Daniel J. Graeber
Oil Price.com 
November 27, 2012
In mid-December, the U.S. military will have only one aircraft carrier positioned in the Persian Gulf region for the first time in two years. At the same time, the Iranian navy said it was kicking off a 10-day exercise in the region. Oil prices spiked when Iran early this year threatened to close oil-shipping lanes in the region. If talks scheduled for December between Tehran and the IAEA turn sour, there exists for Iran the potential to exploit the security vacuum in the region and use its defensive position for geopolitical gain.

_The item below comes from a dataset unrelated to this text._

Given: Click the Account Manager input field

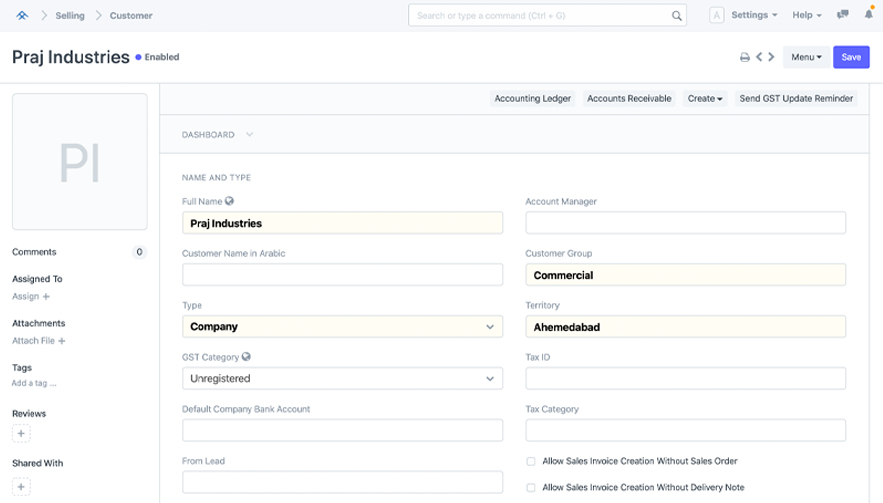Looking at the screenshot, I should click(x=685, y=222).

The U.S. Navy announced  that, for about two months, there will be only one aircraft carrier based in the Middle East region because of unexpected repair work needed on USS Nimitz. A Navy commander said it was the “right thing to do” to leave the military one carrier short in the region, a first  since December 2010. At the same time, the Iranian navy announced plans to conduct a 10-day drill to display what Tehran said was a way for the Islamic republic to “display its might and deterrence power.”

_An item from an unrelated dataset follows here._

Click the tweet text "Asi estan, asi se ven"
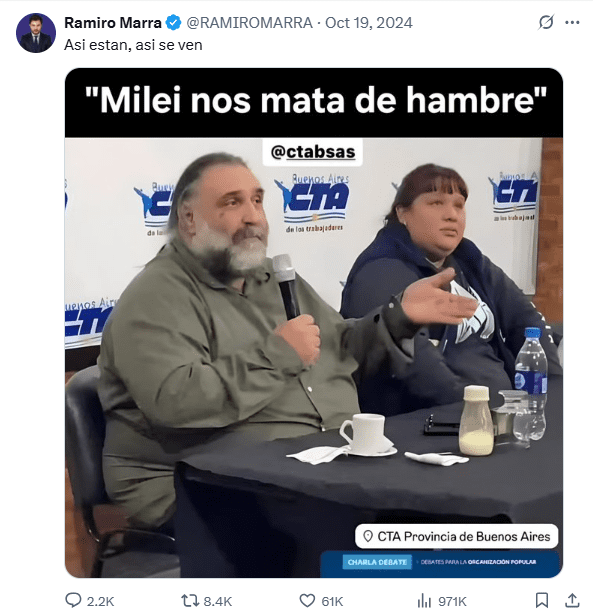 133,45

In January, oil prices were moving fast beyond the $100 per barrel mark in part because of tensions with Iran, which had threatened to shut down the Strait of Hormuz in response to increased sanctions pressure. The U.S. Energy Department describes  the strait as the “world’s most important oil checkpoint.” Last year, about 17 million barrels oil per day traveled through the area, which represented about 35 percent of the world’s maritime oil shipments. Iraq, Saudi Arabia and the United Arab Emirates have pipelines in place to compensate for any closure, though each of those has their limitations.